Yes this could be true for some of the first and second gen poly strings. I think we are beginning to see the later new family of co-poly strings will perform better for longer period of time as they get the construction issue ironed out. There will be some interesting new string coming out in 2010 that may turn up the heat on performance and longevity, but don't expect 3mo or more for durability (a bad method of measurement; should use number of hours).

Cheers, TennezSport :cool:

jrod
12-16-2009, 10:01 AM
Well, not necessarily as it's more up to the way the poly was constructed (applied additives).

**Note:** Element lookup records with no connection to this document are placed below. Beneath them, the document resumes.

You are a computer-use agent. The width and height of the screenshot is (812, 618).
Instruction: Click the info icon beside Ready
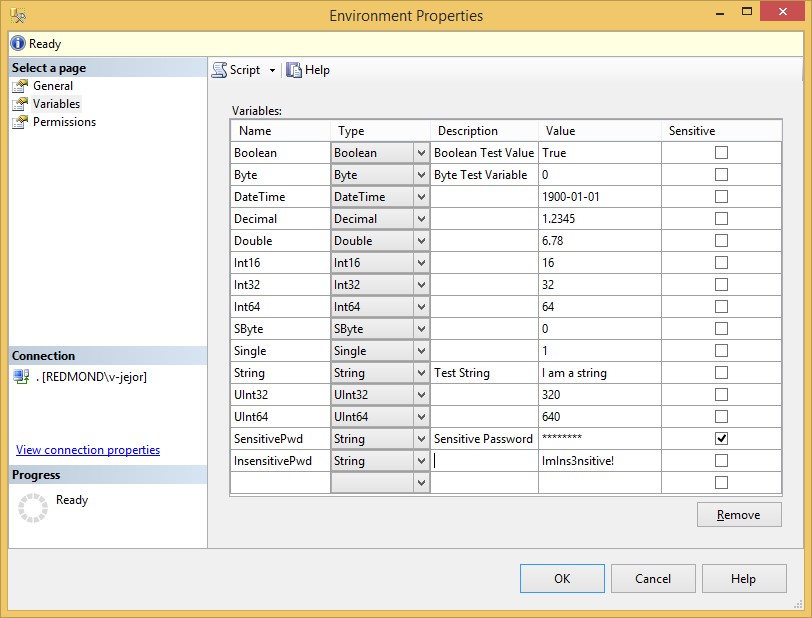[18, 44]
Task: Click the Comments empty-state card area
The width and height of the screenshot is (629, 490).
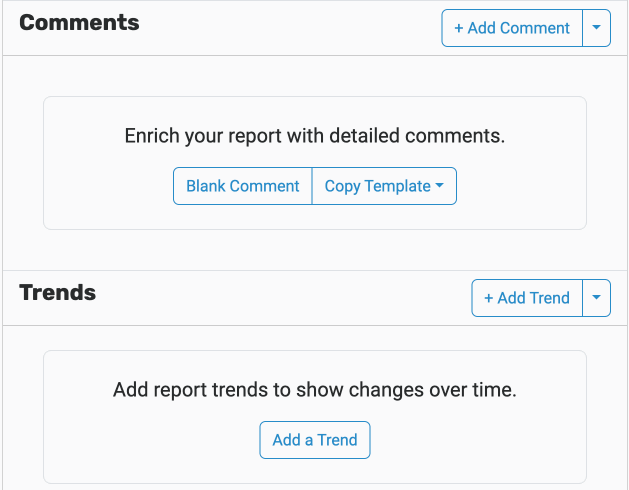Action: click(315, 163)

Some poly string can lose a great deal of tension but still be resilient for awhile. Some will hold tension but lose resiliency quickly and still others will hold both tension and resiliency longer. This will also vary by racquet, player ability/style, stringer, stringer technique and machine it was strung on; confusing eh???



Not at all. Everything you've stated here makes a lot of sense. I'm basing my observations on tension loss being correlated with loss of resiliency on a very small sample set and of course, my racquet in my hands. I'm certain the correlation is stronger with specific strings and/or with specific playing styles.



Yes this could be true for some of the first and second gen poly strings. I think we are beginning to see the later new family of co-poly strings will perform better for longer period of time as they get the construction issue ironed out. There will be some interesting new string coming out in 2010 that may turn up the heat on performance and longevity, but don't expect 3mo or more for durability (a bad method of measurement; should use number of hours).

...

Right. The string I currently use in my crosses (gut mains) is Weisscannon Silver String. It last me on the order of 16 hours, although it loses some of it's "crispness" within the first 4-6 hours of play. The resiliency seems to be retained well beyond this point however.